Dopo il crollo delle precipitazioni l’arrivo della pioggia e della neve sta portando un po’ di ossigeno a laghi e fiumi e in sole 48 ore sono saliti di diversi centimetri i livelli idrometrici
che, nel Lago di Como a Malgrate, sono già 40 centimetri al di sopra della media storica degli ultimi 50 anni, superata anche a Sesto Calende sul Lago Maggiore, mentre resta di 40
centimetri al di sotto il livello del Lago di Garda a Peschiera. E’ quanto emerge dall’ultimo monitoraggio della Coldiretti dal quale si evidenzia un trend che potrebbe contribuire a
scongiurare il rischio di siccità estiva dopo che in due giorni è anche salito di 4 centimetri il livello del Po al Ponte della Becca. Il maltempo con grandinate su alberi da
frutto, verdure e fiori, le serre scoperchiate dal forte vento e le gelate sulle colture, in una fase vegetativa avanzata, rischia tuttavia – sottolinea la Coldiretti – di aggravare le perdite
di mercato di circa 300 milioni di euro causate alle coltivazioni ortofrutticole dagli eventi estremi degli ultimi mesi con il caldo record che ha determinato la maturazione contemporanea di
verdure e ortaggi e un crollo a pochi centesimi delle quotazioni alla produzione e molta merce invenduta. Per questo l ‘arrivo della neve e della pioggia, dove non si sono avute manifestazioni
di carattere temporalesco con la grandine, è stato accolto certamente con favore dagli agricoltori perché consente di ripristinare la scorta di acqua necessaria a scongiurare la
siccità estiva dopo che nel 2006 sono piovuti in media in Italia solo 620,8 mm di acqua pari circa a quanto registrato nel 2003 (mm 619,6), un anno drammatico per la carenza idrica 
nei campi, sulla base di dati forniti dall’UCEA. Se la neve sciogliendosi lentamente è particolarmente efficace nel ristabilire l’umidità nei suoli, la caduta della pioggia per
essere utile ad alimentare le riserve idriche deve avvenire – precisa la Coldiretti – in modo costante e durare nel tempo, mentre i forti temporali, soprattutto se si manifestano con
precipitazioni intense, rischiano di aumentare i danni poiché i terreni secchi non riescono ad assorbire l’acqua che cade violentemente e tende ad allontanarsi per scorrimento. E’

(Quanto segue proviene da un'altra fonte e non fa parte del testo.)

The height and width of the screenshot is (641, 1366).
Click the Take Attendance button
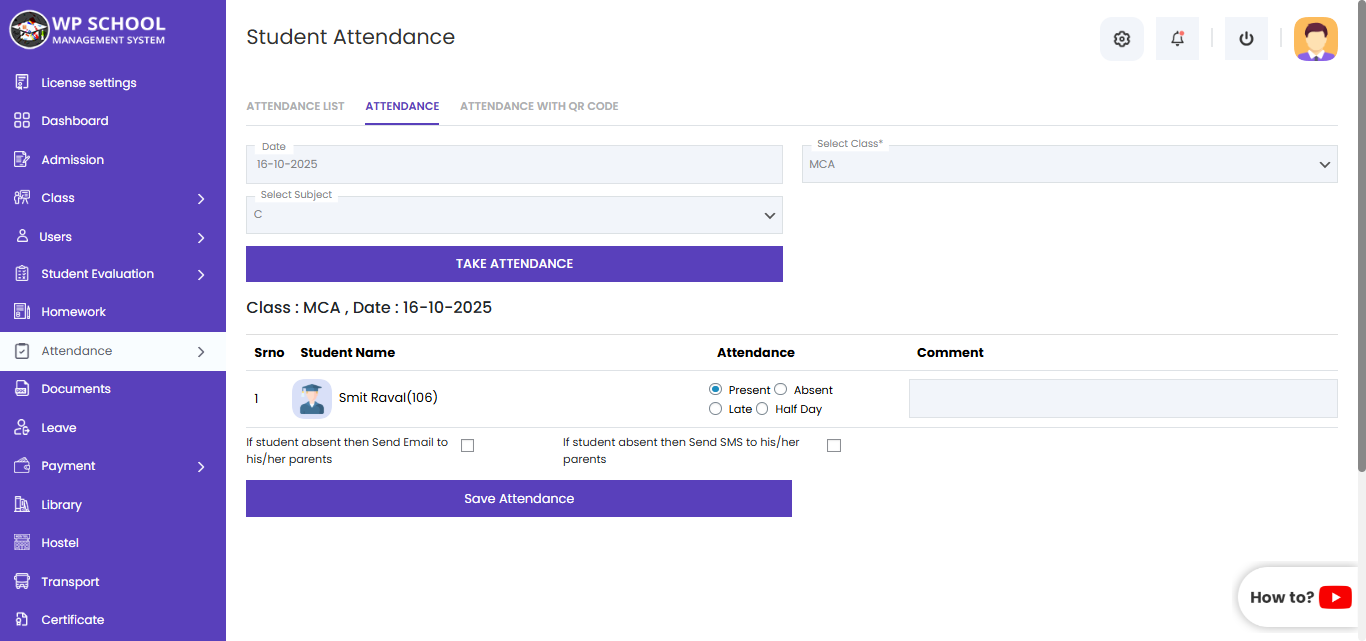pos(514,264)
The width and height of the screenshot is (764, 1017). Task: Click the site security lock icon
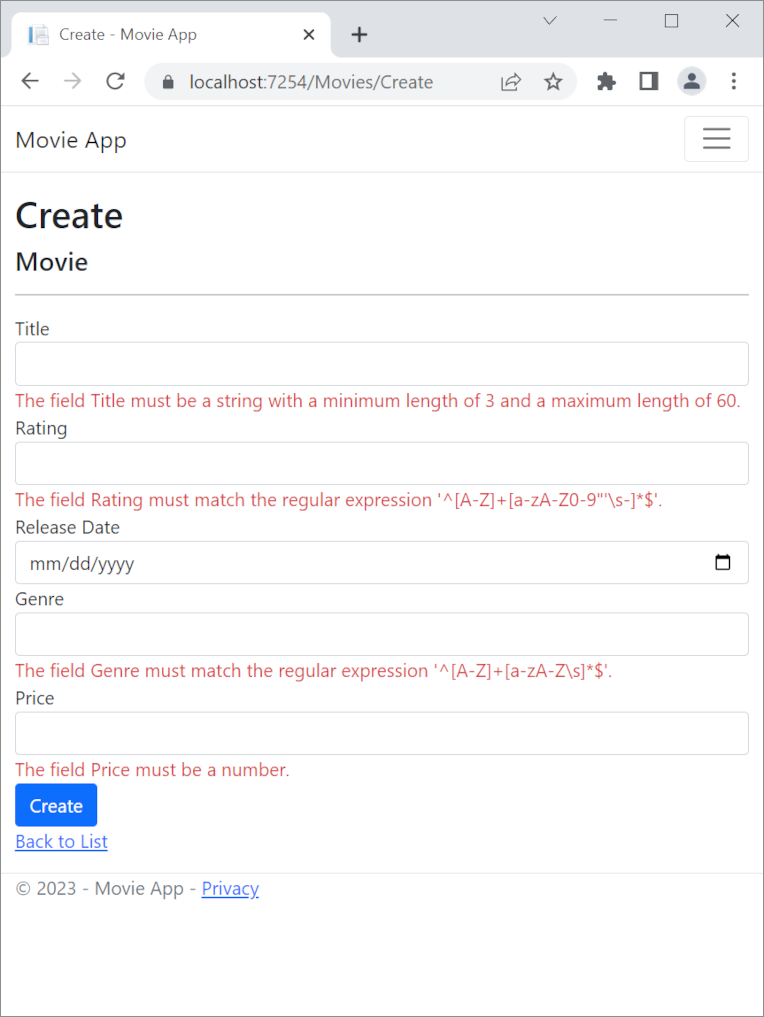coord(166,82)
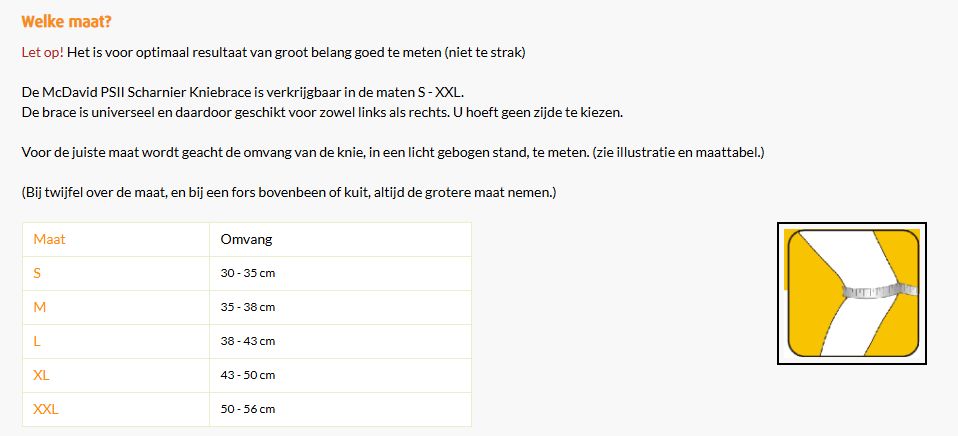Click the '50 - 56 cm' cell

point(248,409)
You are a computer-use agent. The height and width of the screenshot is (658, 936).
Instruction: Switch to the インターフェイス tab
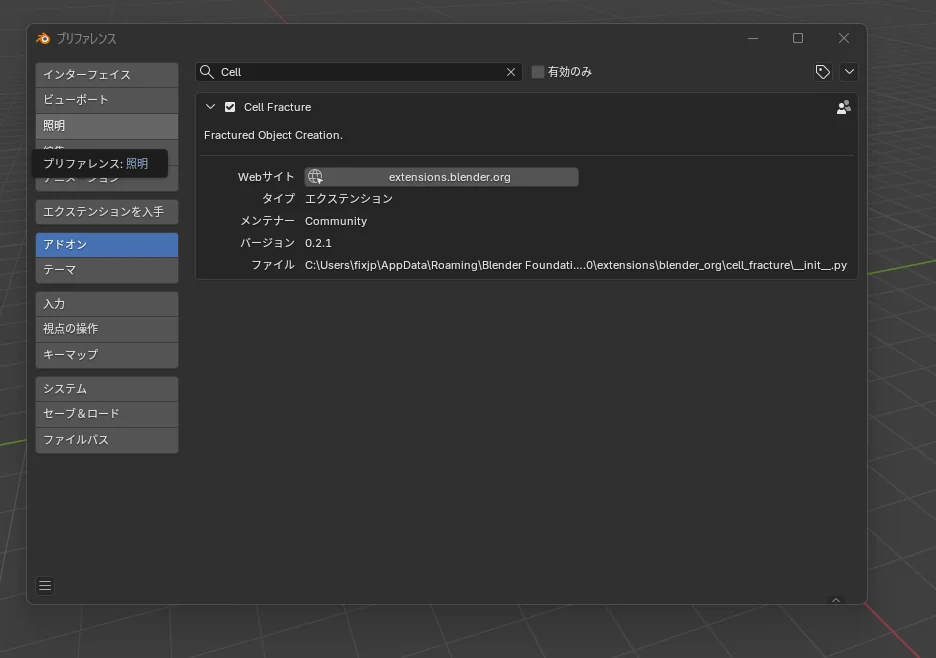coord(107,75)
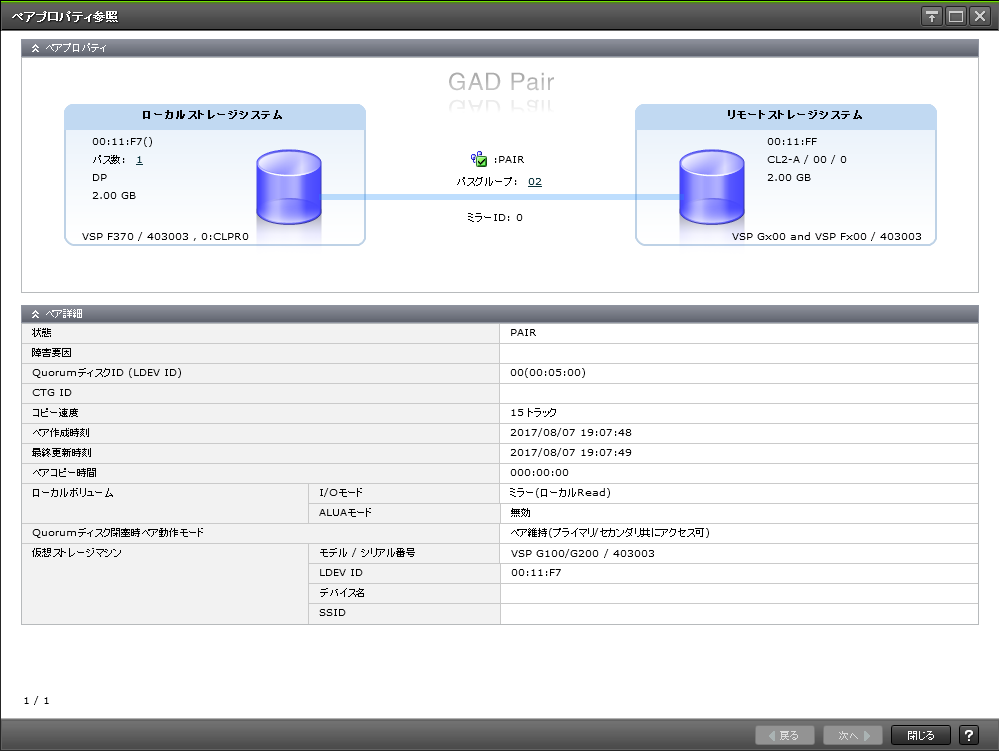The width and height of the screenshot is (999, 751).
Task: Collapse the ペアプロパティ section
Action: pos(36,48)
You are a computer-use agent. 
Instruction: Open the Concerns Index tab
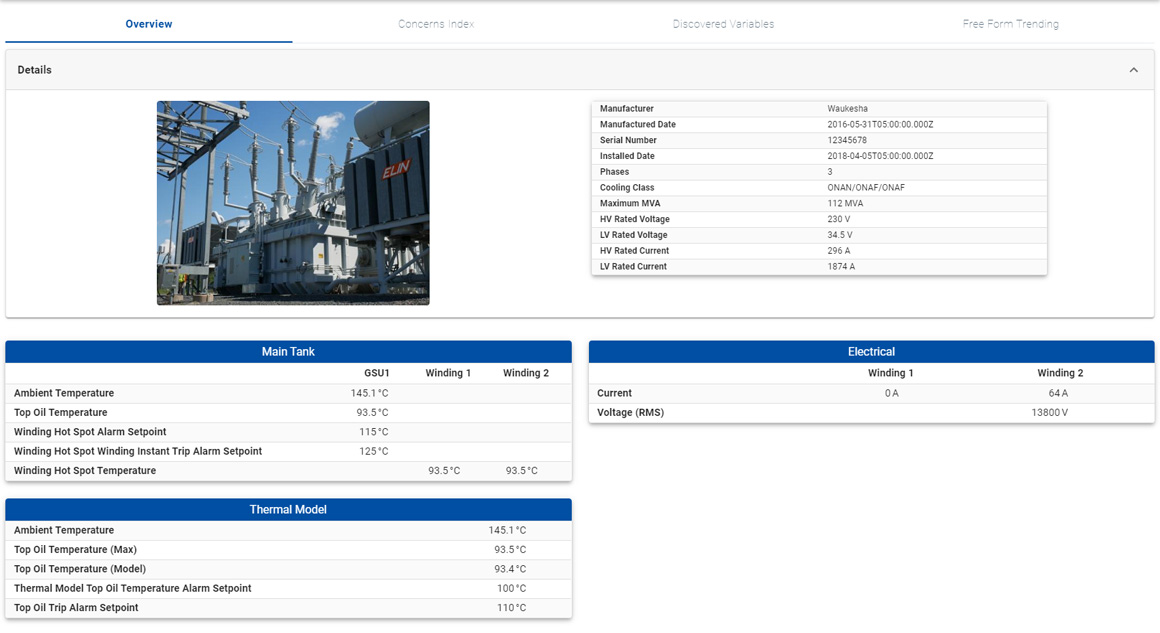click(436, 24)
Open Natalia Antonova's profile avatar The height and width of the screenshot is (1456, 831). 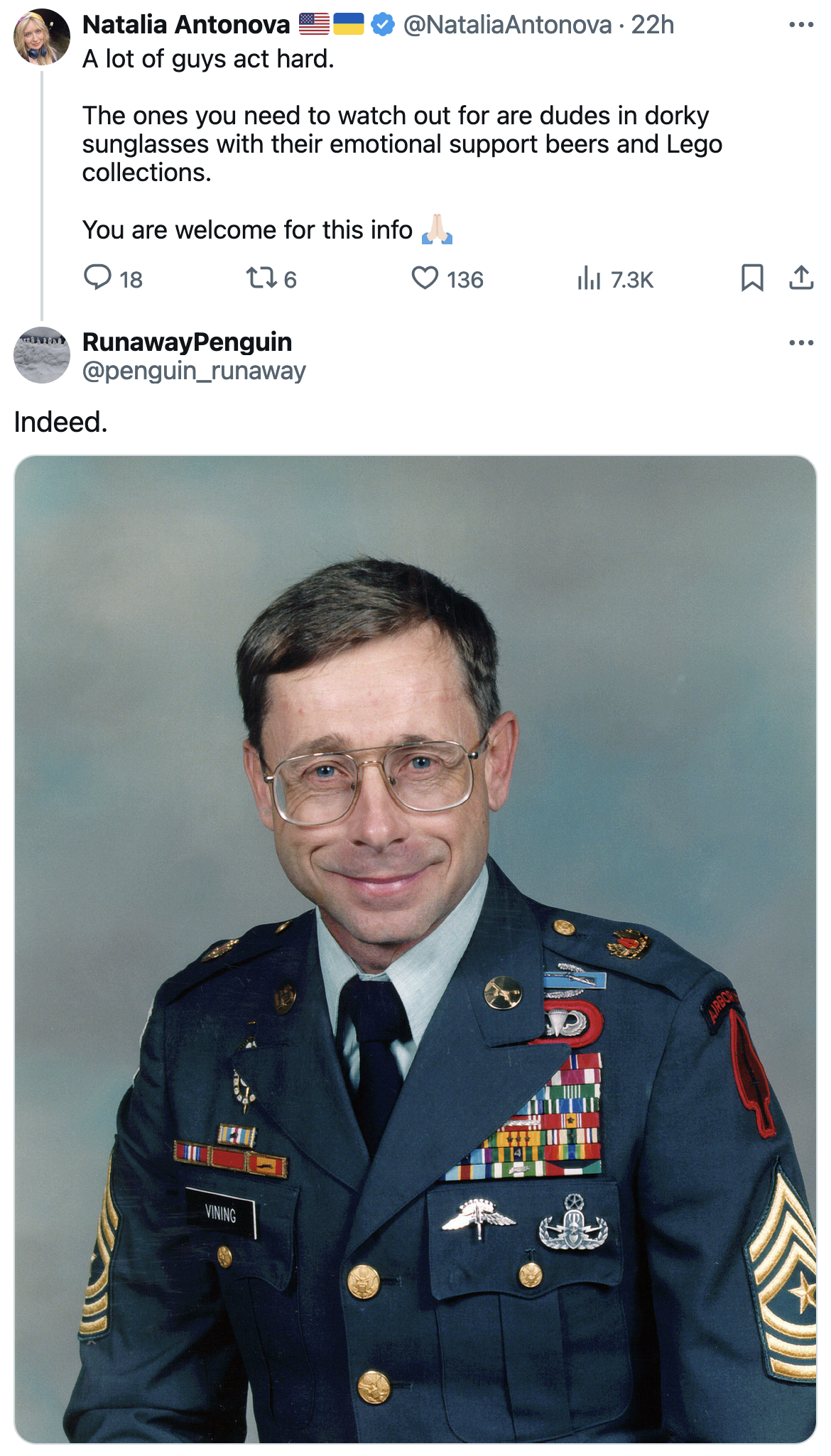42,37
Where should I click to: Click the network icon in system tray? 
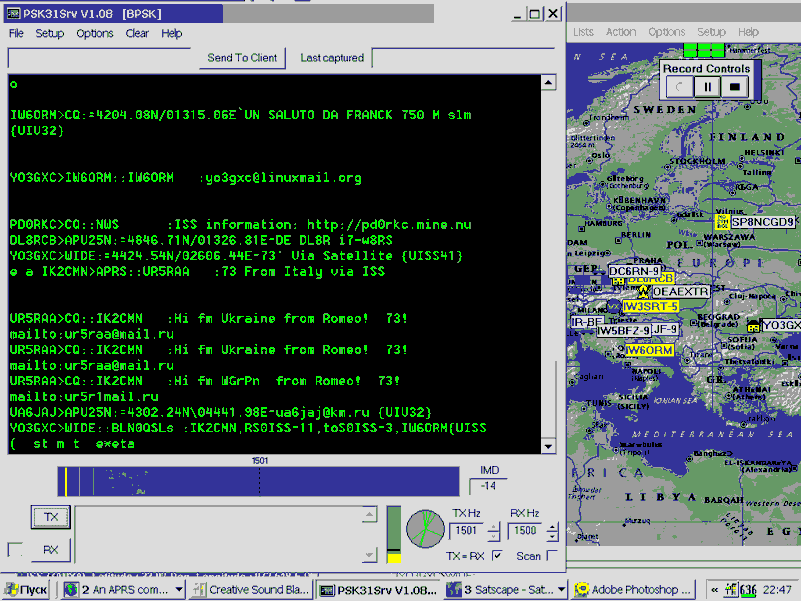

però la grandine ad essere molto temuta dagli imprenditori agricoli in questo momento per i danni irreversibili che potrebbe determinare alle verdure in campo aperto, ai cereali, alle
piante da frutto in fiore e alle strutture aziendali come le serre, sensibili anche alle forte ondate di vento. Ma a fare cadere gemme e fiori riducendo le produzioni delle piante da frutto
potrebbe essere anche il gelo. Dove sono presenti, sono già stati predisposti per l’azione gli impianti di irrigazione antibrina, abbastanza diffusi nei meleti e nei vigneti della Valle
dell’Adige, e aperte le reti antigrandine disponibili a macchia di leopardo nelle diverse regioni. Se la colonnina di mercurio rimarrà sotto lo zero per alcuni giorni a rischio sono
anche – continua la Coldiretti – verdure e ortaggi che sono maturati con settimane di anticipo e contemporaneamente: dai carciofi a tutte le insalate a pieno campo, lattughe, scarole, indivie,
ma anche cavolfiori, peperoni, broccoli, finocchi e pomodori. Gli effetti del cambiamento climatico – continua la Coldiretti – si fanno sentire nelle campagne con un aumento degli eventi
estremi, la riduzione della riserva idrica, l’aumento dell’erosione in zone collinari e alluvioni in pianura, anticipo di germogliamento per le piante coltivate, maggiore rischio per gelate
tardive, aumento dell’incidenza di infezioni fungine e dello sviluppo di insetti, stress idrico delle piante. Si tratta di processi – afferma la Coldiretti – che rappresentano una nuova sfida
per l’impresa agricola che deve interpretare il cambiamento e i suoi effetti sui cicli delle colture, sulla gestione delle acque e sulla sicurezza del territorio. Servono – conclude la
Coldiretti – interventi di manutenzione, risparmio, recupero e riciclaggio delle acque con le opere infrastrutturali del piano irriguo nazionale previsto dalla Finanziaria, campagne di
informazione ed educazione sull’uso corretto dell’acqua, un impegno per la diffusione di sistemi di irrigazione a basso consumo, ma anche ricerca e innovazione per lo sviluppo di coltivazioni a
basso fabbisogno idrico e per sistemi di irrigazione a risparmio.